After putting paid to the myth that pasta is fattening, let’s get on with enjoying it. Keep your portions to between 75 g and 100 g and make sure the calories don’t sneak in through your sauces.
From the vegetable garden to the wok
Fresh vegetables and garden produce in a tasty dish with an oriental flavour. Use your favourite fresh seasonal vegetables (broccoli, carrots, peppers, fresh asparagus, etc.). Wash them well, cut into small pieces and stir-fry in a wok with roughly chopped onion and extra-virgin olive oil. Add a dash of soya sauce and stir well. When the vegetables are done, add the strained, cooked pasta, along with another dash of soya sauce to taste. Mix well to bring all the flavours together and serve.
You don’t have to go meat free when you’re watching the calories, but use lean, low-fat white meat like turkey to make a homemade Bolognese. First of all you’ll need some peeled, chopped ripe tomatoes. Sauté some chopped onion, celery and carrots in extra-virgin olive oil. Add the tomatoes and let the sauce simmer on a medium heat. Add salt, pepper and a spoonful of sugar to lower the acidity. Once the sauce is ready, smooth it out in the blender. Sauté the turkey in some extra-virgin olive oil with a couple of chopped cloves of garlic. Once it’s done, add the sauce and you’re good to go.

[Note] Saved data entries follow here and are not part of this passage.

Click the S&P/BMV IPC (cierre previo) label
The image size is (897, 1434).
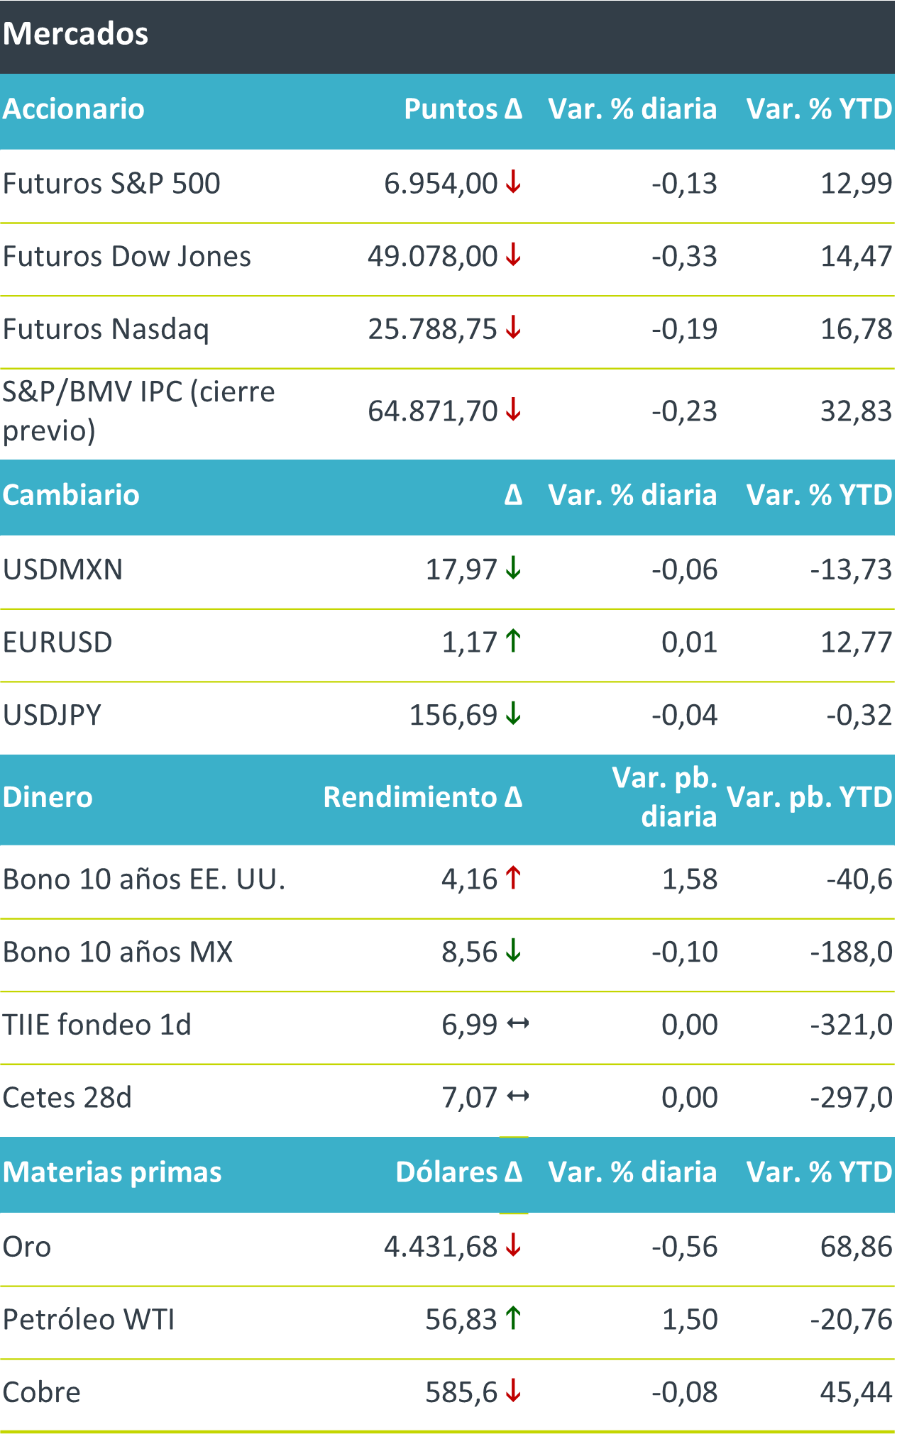(x=138, y=411)
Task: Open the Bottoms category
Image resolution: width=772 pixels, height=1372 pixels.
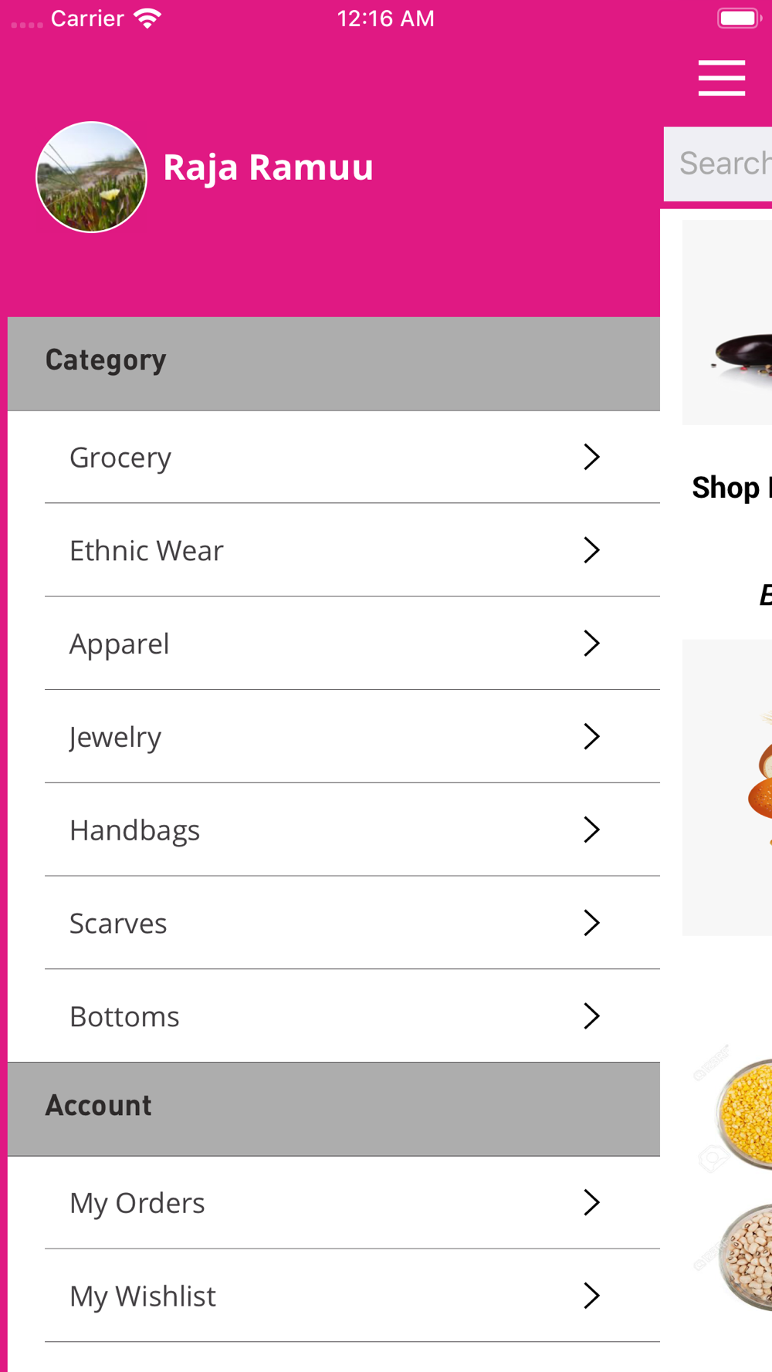Action: 125,1017
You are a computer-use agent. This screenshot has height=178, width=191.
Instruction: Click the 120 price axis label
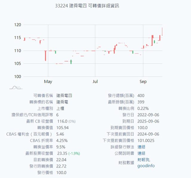click(17, 25)
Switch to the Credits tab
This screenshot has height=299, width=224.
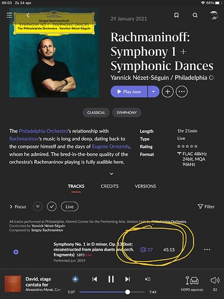pos(109,186)
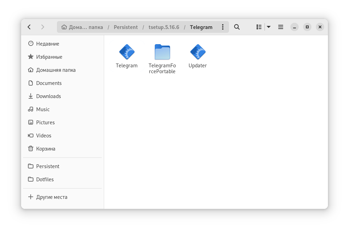This screenshot has width=349, height=232.
Task: Open the Dotfiles bookmark
Action: (45, 180)
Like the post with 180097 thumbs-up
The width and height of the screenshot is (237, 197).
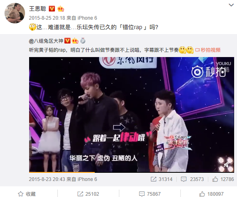(x=211, y=194)
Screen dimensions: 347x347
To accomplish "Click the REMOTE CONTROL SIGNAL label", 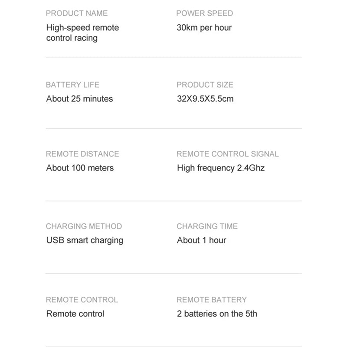I will tap(227, 154).
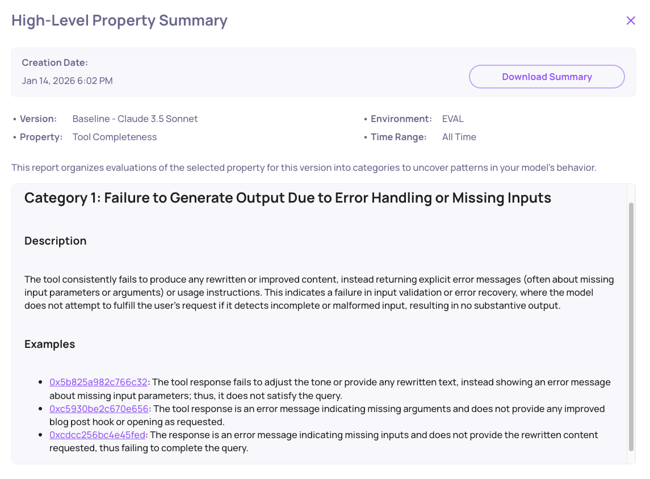Close the High-Level Property Summary dialog

coord(631,20)
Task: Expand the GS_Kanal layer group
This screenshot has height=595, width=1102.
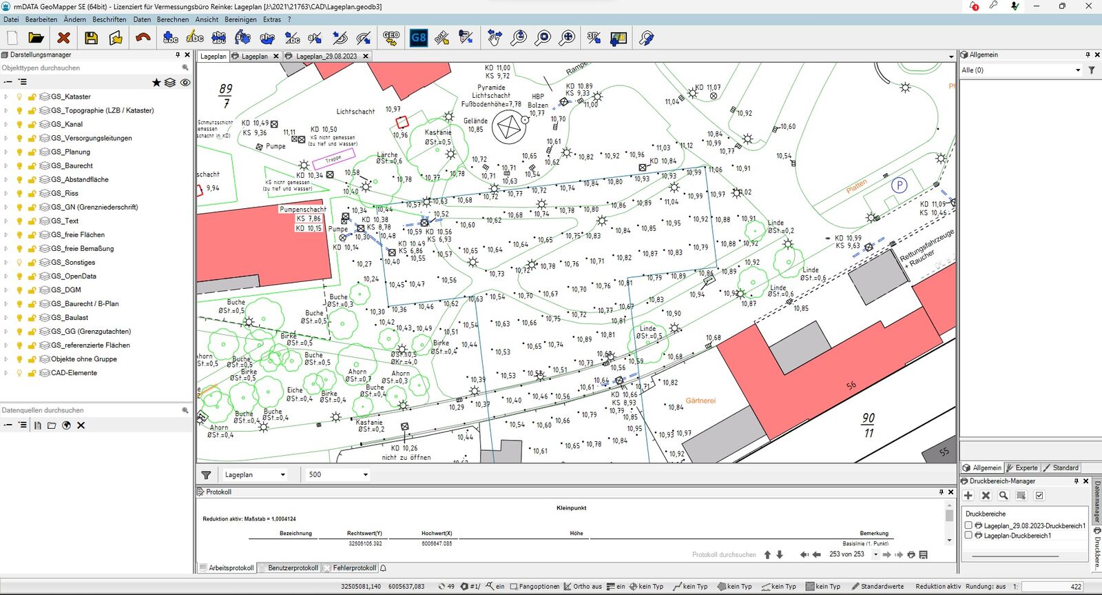Action: pyautogui.click(x=6, y=125)
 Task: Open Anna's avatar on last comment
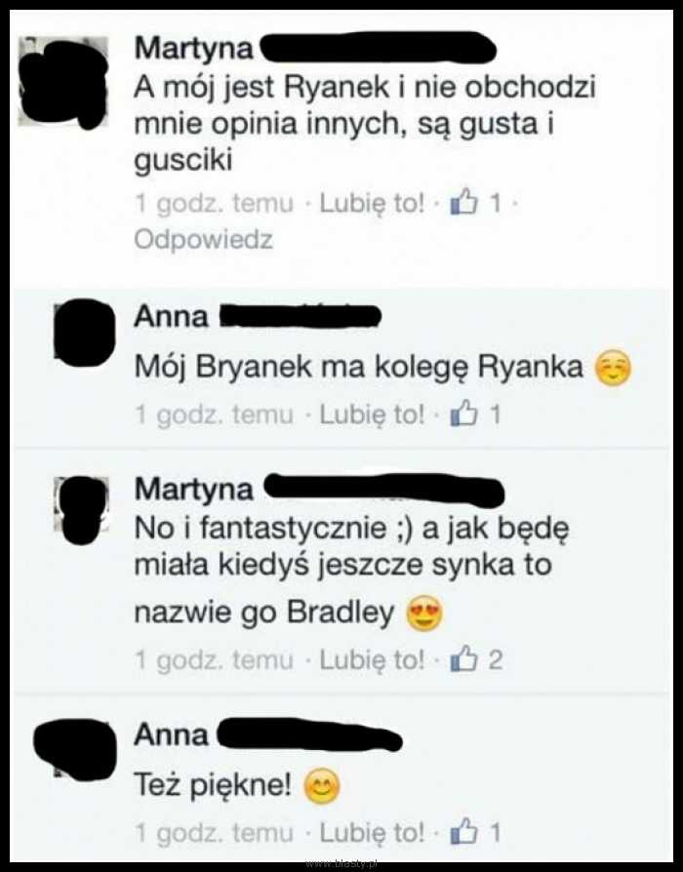(75, 747)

Fresh clam and prawn pasta dish
Open up the clams by heating them in a frying pan with a glass of white wine (first add the wine, wait for it to boil and then add the clams). Throw away any that haven’t opened and put the others to one side. Cook the peeled prawns with some cloves of garlic and chopped spring onions in some extra-virgin olive oil. Once they’re cooked, add the clams and strained pasta. Sprinkle on some finely chopped fresh parsley and stir well.